Back in the early 1980s, the musician and songwriter Don Henley was disturbed by what he saw as the death of journalism and the rise of infotainment. His song, “Dirty Laundry,” mocked a media culture obsessed with spectacle over substance. One of the stanzas said this: We can do “The Innuendo", we can dance and sing. When it's said and done, we haven't told you a thing. We all know that crap is king. Forty years later, that prophecy has played out, and it's done real damage to our nation.
Consistent with Henley’s song, you might hear me refer to “Fox News” as “Fox Entertainment.” It’s not just Fox; I use the same label for CNN, MSNBC, ABC, and the rest of the big six corporate media outlets.
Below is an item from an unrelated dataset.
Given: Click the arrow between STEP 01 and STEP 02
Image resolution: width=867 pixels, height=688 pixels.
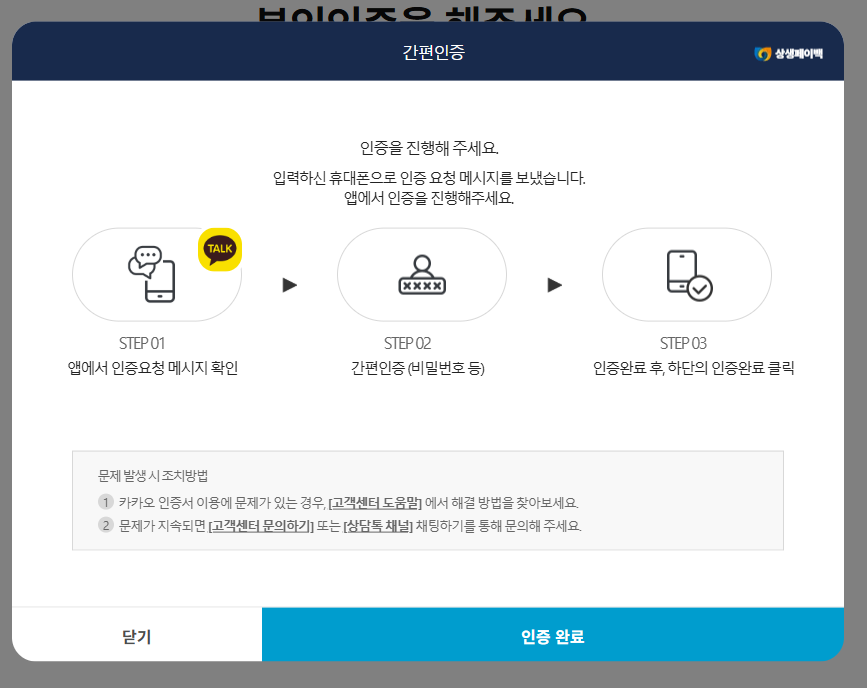Looking at the screenshot, I should click(x=289, y=283).
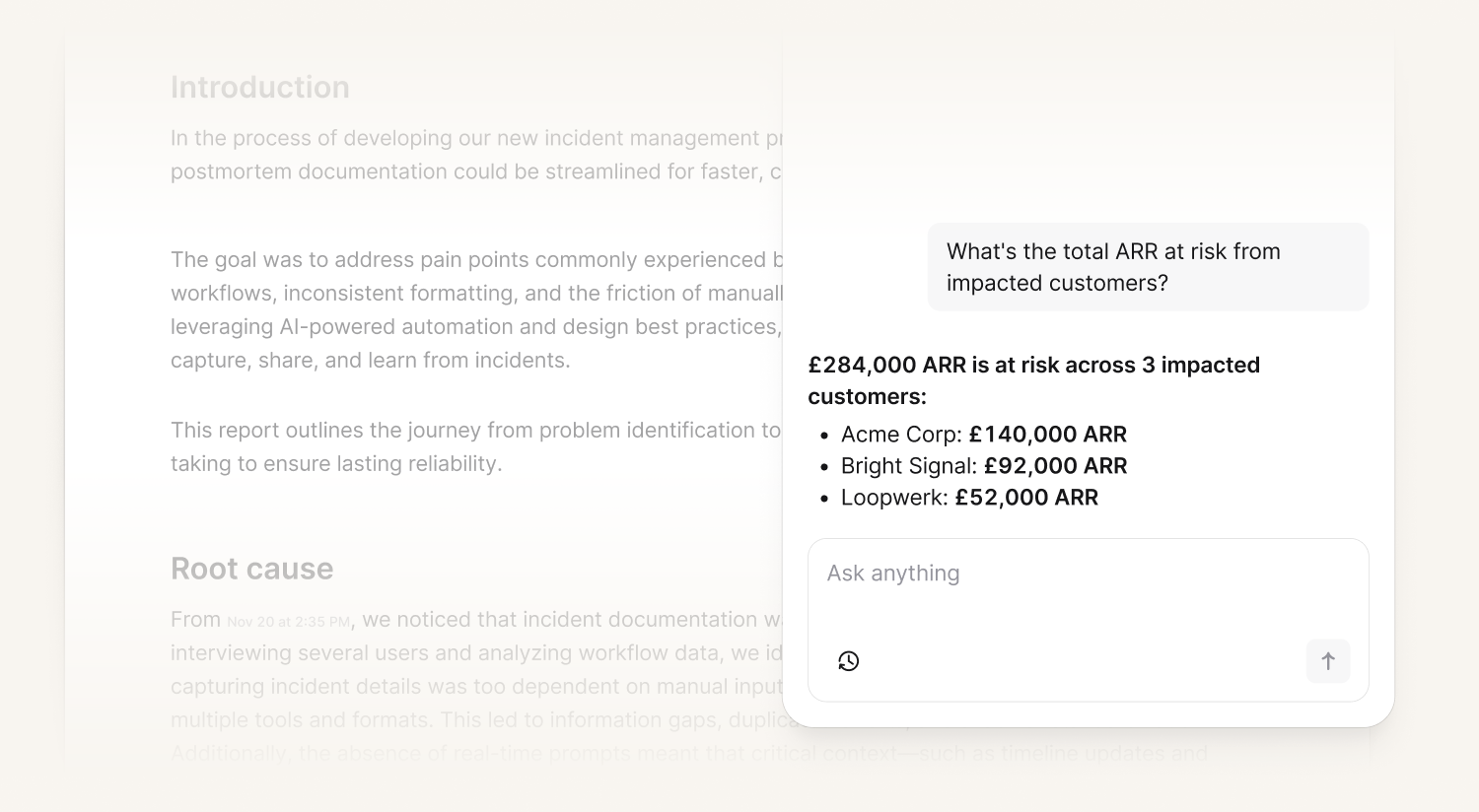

For profit, they’ve blurred the line between informing the public and manipulating it. I’ve cut the cord on all of them.
Is it fair to call “news” “entertainment”? I argue that it is.
Check it out. In 2003, two investigative reporters at a Fox affiliate in Florida uncovered disturbing facts about a growth hormone used in beef production. Monsanto, the manufacturer of the hormone, didn’t like what the reporters found and pressured Fox News to kill the story, and Fox complied. They knew what side of their bread was buttered. When the reporters refused to go along, they were fired.
Well, one of the reporters sued Fox News. She initially won, but an appellate court overturned the decision, ruling that no FCC rule explicitly requires news to be true. That’s right: while commercials are legally required to be truthful, news broadcasts aren’t. Welcome to the upside-down world.
From Sunday morning “news” shows to prime-time panels, much of what passes for “news” is scripted outrage, designed to divide and distract us, but ultimately keep us watching. They don’t want us to think; they just want our outrage. Why? Because outrage sells soap, insurance policies, and erectile dysfunction pills.
So, if you feel like you’re being played, you are. Big time.
Democracy depends on facts. Disagreements may seem disruptive, but it’s part of the deal. It’s how we roll in America. But when the facts themselves are fiction, or more commonly known as “alternative facts,” we’re not arguing our way to solutions. We’re just arguing our way into more arguments, dividing ourselves and taking our eyes off the real problems of the day. And for helping to kill our democracy, media corporations laugh all the way to the bank.
So do yourself a favor. Don’t call it “Fox News.” Call it what it is: “Fox Entertainment.”